EXERCISE MATERIALS
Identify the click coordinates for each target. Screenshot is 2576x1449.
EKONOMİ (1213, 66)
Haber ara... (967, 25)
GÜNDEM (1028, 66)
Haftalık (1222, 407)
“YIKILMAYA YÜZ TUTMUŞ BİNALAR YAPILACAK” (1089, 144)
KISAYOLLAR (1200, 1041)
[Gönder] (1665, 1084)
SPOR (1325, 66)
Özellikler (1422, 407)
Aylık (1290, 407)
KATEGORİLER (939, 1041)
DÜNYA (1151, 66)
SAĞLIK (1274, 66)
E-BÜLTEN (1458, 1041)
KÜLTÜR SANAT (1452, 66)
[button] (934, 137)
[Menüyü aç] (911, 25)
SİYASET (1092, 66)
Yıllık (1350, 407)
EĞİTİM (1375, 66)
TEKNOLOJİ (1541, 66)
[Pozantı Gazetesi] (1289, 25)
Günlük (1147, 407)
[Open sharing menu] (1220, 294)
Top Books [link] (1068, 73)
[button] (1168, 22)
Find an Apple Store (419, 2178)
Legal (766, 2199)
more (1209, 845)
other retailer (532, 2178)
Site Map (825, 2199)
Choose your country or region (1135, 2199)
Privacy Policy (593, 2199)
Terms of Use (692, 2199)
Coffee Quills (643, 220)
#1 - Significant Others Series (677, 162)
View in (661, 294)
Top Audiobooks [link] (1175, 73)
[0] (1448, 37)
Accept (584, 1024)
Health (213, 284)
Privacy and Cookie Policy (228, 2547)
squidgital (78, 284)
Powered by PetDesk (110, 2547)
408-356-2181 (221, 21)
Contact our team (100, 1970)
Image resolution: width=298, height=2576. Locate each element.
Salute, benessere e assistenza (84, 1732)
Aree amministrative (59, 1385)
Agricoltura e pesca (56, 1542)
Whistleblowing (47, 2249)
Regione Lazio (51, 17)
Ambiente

WHAT IS BEING ASKED
Please give back exactly the lines of this listing beginning at the line with "Terms of Use (692, 2199)" and ending with the line with "408-356-2181 (221, 21)", both included, and nothing else.

YOUR SOLUTION
Terms of Use (692, 2199)
Coffee Quills (643, 220)
#1 - Significant Others Series (677, 162)
View in (661, 294)
Top Audiobooks [link] (1175, 73)
[0] (1448, 37)
Accept (584, 1024)
Health (213, 284)
Privacy and Cookie Policy (228, 2547)
squidgital (78, 284)
Powered by PetDesk (110, 2547)
408-356-2181 (221, 21)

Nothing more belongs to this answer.